Business intelligence (BI) and analytical tools, such as SAS from
SAS Institute, Inc. of Cary, N.C., are used to access the data
stored in the database and provide an interface for developers to
generate reports, manage and mine the stored data, perform
statistical analysis, business planning, forecasting, and other
business functions. Most reports created using BI tools are created
by database administrators, and the underlying database may be
tuned for the expected access patterns. A database administrator
may index, pre-aggregate or restrict access to specific relations,
allow ad-hoc reporting and exploration.
A snowflake schema is an arrangement of tables in a RDBMS, with a
central fact table connected to one or more dimension tables. The
dimension tables in a snowflake schema are normalized into multiple
related tables--for a complex schema there will be many
relationships between the dimension tables, resulting in a schema
which looks like a snowflake. A star schema is a specific form of a
snowflake schema having a fact table referencing one or more
dimension tables. However, in a star schema, the dimensions are
normalized into a single table--the fact table is the center and
the dimension tables are the "points" of the star.
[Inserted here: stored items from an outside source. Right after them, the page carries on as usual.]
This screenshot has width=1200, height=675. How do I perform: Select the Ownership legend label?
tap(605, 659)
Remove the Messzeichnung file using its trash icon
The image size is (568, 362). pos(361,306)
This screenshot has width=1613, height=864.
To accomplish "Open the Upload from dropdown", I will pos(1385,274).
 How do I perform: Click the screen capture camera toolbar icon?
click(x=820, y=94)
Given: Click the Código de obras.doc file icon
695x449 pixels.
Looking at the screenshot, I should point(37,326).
Online transaction processing (OLTP) systems are designed to
facilitate and manage transaction-based applications. OTLP may
refer to a variety of transactions such a database management
system transactions, business, or commercial transactions. OLTP
systems typically have low latency response to user requests.
Online analytical processing (OLAP), a modification of OLTP, is an
approach to answering multidimensional analytical queries. OLAP
tools enable users to analyze multidimensional data utilizing three
basic analytical operations: consolidation (aggregating data),
drill-down (navigating details of data), and slice and dice (take
specific sets of data and view from multiple viewpoints). The basis
for any OLAP system is an OLAP cube. An OLAP cube is a data
structure allowing for fast analysis of data with the capability of
manipulating and analyzing data from multiple perspectives. OLAP
cubes typically are composed of numeric facts, called measures,
categorized by dimensions. These facts and measures are commonly
created from a star schema or a snowflake schema of tables in a
RDBMS.
SUMMARY OF THE INVENTION
Systems and methods for providing metrics information to an
interest-driven data visualization system in accordance with
embodiments of the invention are illustrated.
BRIEF DESCRIPTION OF THE DRAWINGS
FIG. 1 is a network diagram of a business intelligence system
including interest-driven data visualization systems in accordance
with an embodiment of the invention.
FIG. 2 is a conceptual illustration of an interest-driven data
visualization system in accordance with an embodiment of the
invention.
FIG. 3 is an illustration of the visual appearance of an
interest-driven data visualization system in accordance with an
embodiment of the invention.
FIG. 4 is a flow chart illustrating a process for the
interest-driven visualization of data in accordance with an
embodiment of the invention.
FIG. 5 is a flow chart illustrating a process for creating a
visualization using an interest-driven data visualization system in
accordance with an embodiment of the invention.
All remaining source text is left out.